> _Requirement_:
Set every line of the items below into a Markdown table with two columns, "No." for the row number and "Text" for the line. Leave out blank lines.

[Item coordinates]
::::::

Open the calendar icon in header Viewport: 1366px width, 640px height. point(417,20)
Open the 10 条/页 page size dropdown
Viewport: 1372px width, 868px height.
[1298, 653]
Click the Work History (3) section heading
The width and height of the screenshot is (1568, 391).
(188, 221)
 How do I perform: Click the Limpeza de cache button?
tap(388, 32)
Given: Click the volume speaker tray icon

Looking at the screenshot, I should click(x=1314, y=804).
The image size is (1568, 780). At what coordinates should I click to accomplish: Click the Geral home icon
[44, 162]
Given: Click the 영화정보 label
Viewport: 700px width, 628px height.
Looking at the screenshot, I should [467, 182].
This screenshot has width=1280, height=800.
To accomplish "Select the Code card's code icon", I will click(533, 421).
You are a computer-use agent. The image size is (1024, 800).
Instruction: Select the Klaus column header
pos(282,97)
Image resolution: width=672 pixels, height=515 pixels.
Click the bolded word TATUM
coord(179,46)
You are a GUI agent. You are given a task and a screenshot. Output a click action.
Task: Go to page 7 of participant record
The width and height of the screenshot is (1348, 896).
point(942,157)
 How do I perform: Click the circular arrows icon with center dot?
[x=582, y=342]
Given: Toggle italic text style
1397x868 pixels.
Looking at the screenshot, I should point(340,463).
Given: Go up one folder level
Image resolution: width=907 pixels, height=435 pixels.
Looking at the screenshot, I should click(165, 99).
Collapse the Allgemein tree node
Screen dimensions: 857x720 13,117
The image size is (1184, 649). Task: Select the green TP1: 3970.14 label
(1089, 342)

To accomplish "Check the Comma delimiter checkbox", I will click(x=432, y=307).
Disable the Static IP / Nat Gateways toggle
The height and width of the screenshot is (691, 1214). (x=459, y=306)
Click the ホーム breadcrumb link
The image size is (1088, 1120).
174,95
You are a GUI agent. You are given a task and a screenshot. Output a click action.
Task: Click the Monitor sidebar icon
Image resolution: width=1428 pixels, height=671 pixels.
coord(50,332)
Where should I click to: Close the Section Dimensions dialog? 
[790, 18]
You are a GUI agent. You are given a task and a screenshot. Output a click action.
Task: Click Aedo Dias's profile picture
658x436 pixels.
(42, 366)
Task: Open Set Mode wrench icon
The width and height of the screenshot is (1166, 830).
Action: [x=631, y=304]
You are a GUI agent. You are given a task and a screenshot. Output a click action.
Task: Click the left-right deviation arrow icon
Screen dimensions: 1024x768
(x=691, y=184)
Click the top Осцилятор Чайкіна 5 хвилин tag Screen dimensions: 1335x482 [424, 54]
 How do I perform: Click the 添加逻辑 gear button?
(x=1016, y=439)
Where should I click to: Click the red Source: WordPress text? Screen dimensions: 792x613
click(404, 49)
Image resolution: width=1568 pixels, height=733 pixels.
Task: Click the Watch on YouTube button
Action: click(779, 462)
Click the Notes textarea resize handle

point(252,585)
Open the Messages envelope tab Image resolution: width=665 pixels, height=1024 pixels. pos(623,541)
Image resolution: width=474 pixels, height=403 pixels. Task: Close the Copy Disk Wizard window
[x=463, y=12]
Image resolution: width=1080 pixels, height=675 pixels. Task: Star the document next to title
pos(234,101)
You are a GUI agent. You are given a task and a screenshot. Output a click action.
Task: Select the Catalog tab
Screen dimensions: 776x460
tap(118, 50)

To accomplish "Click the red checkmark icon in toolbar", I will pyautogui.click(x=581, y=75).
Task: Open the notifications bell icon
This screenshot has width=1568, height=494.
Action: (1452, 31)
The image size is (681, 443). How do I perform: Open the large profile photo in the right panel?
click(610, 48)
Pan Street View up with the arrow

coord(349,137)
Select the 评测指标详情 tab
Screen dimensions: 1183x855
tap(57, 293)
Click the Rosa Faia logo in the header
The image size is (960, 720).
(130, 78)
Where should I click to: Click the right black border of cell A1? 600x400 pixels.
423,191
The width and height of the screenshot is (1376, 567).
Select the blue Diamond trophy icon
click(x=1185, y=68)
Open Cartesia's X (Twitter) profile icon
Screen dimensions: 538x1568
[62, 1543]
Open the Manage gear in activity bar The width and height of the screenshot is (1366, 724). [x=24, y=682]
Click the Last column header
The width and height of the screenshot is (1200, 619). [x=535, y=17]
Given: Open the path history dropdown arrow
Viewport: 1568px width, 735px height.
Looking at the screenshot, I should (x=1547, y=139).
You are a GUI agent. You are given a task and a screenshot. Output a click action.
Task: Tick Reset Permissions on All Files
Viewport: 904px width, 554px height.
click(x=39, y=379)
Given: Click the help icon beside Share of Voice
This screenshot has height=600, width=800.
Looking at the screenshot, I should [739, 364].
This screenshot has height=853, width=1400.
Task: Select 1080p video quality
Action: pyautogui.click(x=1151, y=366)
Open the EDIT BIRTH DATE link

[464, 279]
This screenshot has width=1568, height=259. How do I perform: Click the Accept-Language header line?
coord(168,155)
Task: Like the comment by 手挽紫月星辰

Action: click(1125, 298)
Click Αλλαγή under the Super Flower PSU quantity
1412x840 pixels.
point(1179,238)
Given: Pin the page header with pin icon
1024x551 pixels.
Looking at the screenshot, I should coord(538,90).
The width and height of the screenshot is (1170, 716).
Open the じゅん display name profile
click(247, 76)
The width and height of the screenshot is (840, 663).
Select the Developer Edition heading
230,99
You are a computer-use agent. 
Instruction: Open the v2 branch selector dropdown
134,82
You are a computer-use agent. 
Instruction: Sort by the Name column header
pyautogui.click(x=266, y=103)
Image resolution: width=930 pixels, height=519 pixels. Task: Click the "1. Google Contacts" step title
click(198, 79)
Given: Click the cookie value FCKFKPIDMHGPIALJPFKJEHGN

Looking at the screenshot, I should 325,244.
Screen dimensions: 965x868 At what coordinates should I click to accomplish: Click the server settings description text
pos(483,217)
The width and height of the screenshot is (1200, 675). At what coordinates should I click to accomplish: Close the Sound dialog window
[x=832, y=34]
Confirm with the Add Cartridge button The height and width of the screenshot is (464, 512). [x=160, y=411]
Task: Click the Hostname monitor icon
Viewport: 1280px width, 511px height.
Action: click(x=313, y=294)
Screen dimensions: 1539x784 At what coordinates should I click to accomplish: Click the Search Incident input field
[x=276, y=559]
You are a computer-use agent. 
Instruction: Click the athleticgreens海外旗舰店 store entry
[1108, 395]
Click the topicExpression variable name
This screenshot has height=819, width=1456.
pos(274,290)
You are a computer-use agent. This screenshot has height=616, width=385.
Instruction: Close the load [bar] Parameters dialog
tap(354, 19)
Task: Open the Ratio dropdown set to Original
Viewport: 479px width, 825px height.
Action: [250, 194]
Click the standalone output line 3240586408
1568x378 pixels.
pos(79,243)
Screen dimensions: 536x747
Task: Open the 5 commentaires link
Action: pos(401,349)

::::::

> _Exercise response_:
| No. | Text |
|---|---|
| 1 | Open the calendar icon in header Viewport: 1366px width, 640px height. point(417,20) |
| 2 | Open the 10 条/页 page size dropdown |
| 3 | Viewport: 1372px width, 868px height. |
| 4 | [1298, 653] |
| 5 | Click the Work History (3) section heading |
| 6 | The width and height of the screenshot is (1568, 391). |
| 7 | (188, 221) |
| 8 |  How do I perform: Click the Limpeza de cache button? |
| 9 | tap(388, 32) |
| 10 | Given: Click the volume speaker tray icon |
| 11 | Looking at the screenshot, I should click(x=1314, y=804). |
| 12 | The image size is (1568, 780). At what coordinates should I click to accomplish: Click the Geral home icon |
| 13 | [44, 162] |
| 14 | Given: Click the 영화정보 label |
| 15 | Viewport: 700px width, 628px height. |
| 16 | Looking at the screenshot, I should [467, 182]. |
| 17 | This screenshot has width=1280, height=800. |
| 18 | To accomplish "Select the Code card's code icon", I will click(533, 421). |
| 19 | You are a computer-use agent. The image size is (1024, 800). |
| 20 | Instruction: Select the Klaus column header |
| 21 | pos(282,97) |
| 22 | Image resolution: width=672 pixels, height=515 pixels. |
| 23 | Click the bolded word TATUM |
| 24 | coord(179,46) |
| 25 | You are a GUI agent. You are given a task and a screenshot. Output a click action. |
| 26 | Task: Go to page 7 of participant record |
| 27 | The width and height of the screenshot is (1348, 896). |
| 28 | point(942,157) |
| 29 |  How do I perform: Click the circular arrows icon with center dot? |
| 30 | [x=582, y=342] |
| 31 | Given: Toggle italic text style |
| 32 | 1397x868 pixels. |
| 33 | Looking at the screenshot, I should point(340,463). |
| 34 | Given: Go up one folder level |
| 35 | Image resolution: width=907 pixels, height=435 pixels. |
| 36 | Looking at the screenshot, I should click(165, 99). |
| 37 | Collapse the Allgemein tree node |
| 38 | Screen dimensions: 857x720 13,117 |
| 39 | The image size is (1184, 649). Task: Select the green TP1: 3970.14 label |
| 40 | (1089, 342) |
| 41 | To accomplish "Check the Comma delimiter checkbox", I will click(x=432, y=307). |
| 42 | Disable the Static IP / Nat Gateways toggle |
| 43 | The height and width of the screenshot is (691, 1214). (x=459, y=306) |
| 44 | Click the ホーム breadcrumb link |
| 45 | The image size is (1088, 1120). |
| 46 | 174,95 |
| 47 | You are a GUI agent. You are given a task and a screenshot. Output a click action. |
| 48 | Task: Click the Monitor sidebar icon |
| 49 | Image resolution: width=1428 pixels, height=671 pixels. |
| 50 | coord(50,332) |
| 51 | Where should I click to: Close the Section Dimensions dialog?  |
| 52 | [790, 18] |
| 53 | You are a GUI agent. You are given a task and a screenshot. Output a click action. |
| 54 | Task: Click Aedo Dias's profile picture |
| 55 | 658x436 pixels. |
| 56 | (42, 366) |
| 57 | Task: Open Set Mode wrench icon |
| 58 | The width and height of the screenshot is (1166, 830). |
| 59 | Action: [x=631, y=304] |
| 60 | You are a GUI agent. You are given a task and a screenshot. Output a click action. |
| 61 | Task: Click the left-right deviation arrow icon |
| 62 | Screen dimensions: 1024x768 |
| 63 | (x=691, y=184) |
| 64 | Click the top Осцилятор Чайкіна 5 хвилин tag Screen dimensions: 1335x482 [424, 54] |
| 65 |  How do I perform: Click the 添加逻辑 gear button? |
| 66 | (x=1016, y=439) |
| 67 | Where should I click to: Click the red Source: WordPress text? Screen dimensions: 792x613 |
| 68 | click(404, 49) |
| 69 | Image resolution: width=1568 pixels, height=733 pixels. |
| 70 | Task: Click the Watch on YouTube button |
| 71 | Action: click(779, 462) |
| 72 | Click the Notes textarea resize handle |
| 73 | point(252,585) |
| 74 | Open the Messages envelope tab Image resolution: width=665 pixels, height=1024 pixels. pos(623,541) |
| 75 | Image resolution: width=474 pixels, height=403 pixels. Task: Close the Copy Disk Wizard window |
| 76 | [x=463, y=12] |
| 77 | Image resolution: width=1080 pixels, height=675 pixels. Task: Star the document next to title |
| 78 | pos(234,101) |
| 79 | You are a GUI agent. You are given a task and a screenshot. Output a click action. |
| 80 | Task: Select the Catalog tab |
| 81 | Screen dimensions: 776x460 |
| 82 | tap(118, 50) |
| 83 | To accomplish "Click the red checkmark icon in toolbar", I will pyautogui.click(x=581, y=75). |
| 84 | Task: Open the notifications bell icon |
| 85 | This screenshot has width=1568, height=494. |
| 86 | Action: (1452, 31) |
| 87 | The image size is (681, 443). How do I perform: Open the large profile photo in the right panel? |
| 88 | click(610, 48) |
| 89 | Pan Street View up with the arrow |
| 90 | coord(349,137) |
| 91 | Select the 评测指标详情 tab |
| 92 | Screen dimensions: 1183x855 |
| 93 | tap(57, 293) |
| 94 | Click the Rosa Faia logo in the header |
| 95 | The image size is (960, 720). |
| 96 | (130, 78) |
| 97 | Where should I click to: Click the right black border of cell A1? 600x400 pixels. |
| 98 | 423,191 |
| 99 | The width and height of the screenshot is (1376, 567). |
| 100 | Select the blue Diamond trophy icon |
| 101 | click(x=1185, y=68) |
| 102 | Open Cartesia's X (Twitter) profile icon |
| 103 | Screen dimensions: 538x1568 |
| 104 | [62, 1543] |
| 105 | Open the Manage gear in activity bar The width and height of the screenshot is (1366, 724). [x=24, y=682] |
| 106 | Click the Last column header |
| 107 | The width and height of the screenshot is (1200, 619). [x=535, y=17] |
| 108 | Given: Open the path history dropdown arrow |
| 109 | Viewport: 1568px width, 735px height. |
| 110 | Looking at the screenshot, I should (x=1547, y=139). |
| 111 | You are a GUI agent. You are given a task and a screenshot. Output a click action. |
| 112 | Task: Tick Reset Permissions on All Files |
| 113 | Viewport: 904px width, 554px height. |
| 114 | click(x=39, y=379) |
| 115 | Given: Click the help icon beside Share of Voice |
| 116 | This screenshot has height=600, width=800. |
| 117 | Looking at the screenshot, I should [739, 364]. |
| 118 | This screenshot has height=853, width=1400. |
| 119 | Task: Select 1080p video quality |
| 120 | Action: pyautogui.click(x=1151, y=366) |
| 121 | Open the EDIT BIRTH DATE link |
| 122 | [464, 279] |
| 123 | This screenshot has width=1568, height=259. How do I perform: Click the Accept-Language header line? |
| 124 | coord(168,155) |
| 125 | Task: Like the comment by 手挽紫月星辰 |
| 126 | Action: click(1125, 298) |
| 127 | Click Αλλαγή under the Super Flower PSU quantity |
| 128 | 1412x840 pixels. |
| 129 | point(1179,238) |
| 130 | Given: Pin the page header with pin icon |
| 131 | 1024x551 pixels. |
| 132 | Looking at the screenshot, I should coord(538,90). |
| 133 | The width and height of the screenshot is (1170, 716). |
| 134 | Open the じゅん display name profile |
| 135 | click(247, 76) |
| 136 | The width and height of the screenshot is (840, 663). |
| 137 | Select the Developer Edition heading |
| 138 | 230,99 |
| 139 | You are a computer-use agent.  |
| 140 | Instruction: Open the v2 branch selector dropdown |
| 141 | 134,82 |
| 142 | You are a computer-use agent.  |
| 143 | Instruction: Sort by the Name column header |
| 144 | pyautogui.click(x=266, y=103) |
| 145 | Image resolution: width=930 pixels, height=519 pixels. Task: Click the "1. Google Contacts" step title |
| 146 | click(198, 79) |
| 147 | Given: Click the cookie value FCKFKPIDMHGPIALJPFKJEHGN |
| 148 | Looking at the screenshot, I should 325,244. |
| 149 | Screen dimensions: 965x868 At what coordinates should I click to accomplish: Click the server settings description text |
| 150 | pos(483,217) |
| 151 | The width and height of the screenshot is (1200, 675). At what coordinates should I click to accomplish: Close the Sound dialog window |
| 152 | [x=832, y=34] |
| 153 | Confirm with the Add Cartridge button The height and width of the screenshot is (464, 512). [x=160, y=411] |
| 154 | Task: Click the Hostname monitor icon |
| 155 | Viewport: 1280px width, 511px height. |
| 156 | Action: click(x=313, y=294) |
| 157 | Screen dimensions: 1539x784 At what coordinates should I click to accomplish: Click the Search Incident input field |
| 158 | [x=276, y=559] |
| 159 | You are a computer-use agent.  |
| 160 | Instruction: Click the athleticgreens海外旗舰店 store entry |
| 161 | [1108, 395] |
| 162 | Click the topicExpression variable name |
| 163 | This screenshot has height=819, width=1456. |
| 164 | pos(274,290) |
| 165 | You are a computer-use agent. This screenshot has height=616, width=385. |
| 166 | Instruction: Close the load [bar] Parameters dialog |
| 167 | tap(354, 19) |
| 168 | Task: Open the Ratio dropdown set to Original |
| 169 | Viewport: 479px width, 825px height. |
| 170 | Action: [250, 194] |
| 171 | Click the standalone output line 3240586408 |
| 172 | 1568x378 pixels. |
| 173 | pos(79,243) |
| 174 | Screen dimensions: 536x747 |
| 175 | Task: Open the 5 commentaires link |
| 176 | Action: pos(401,349) |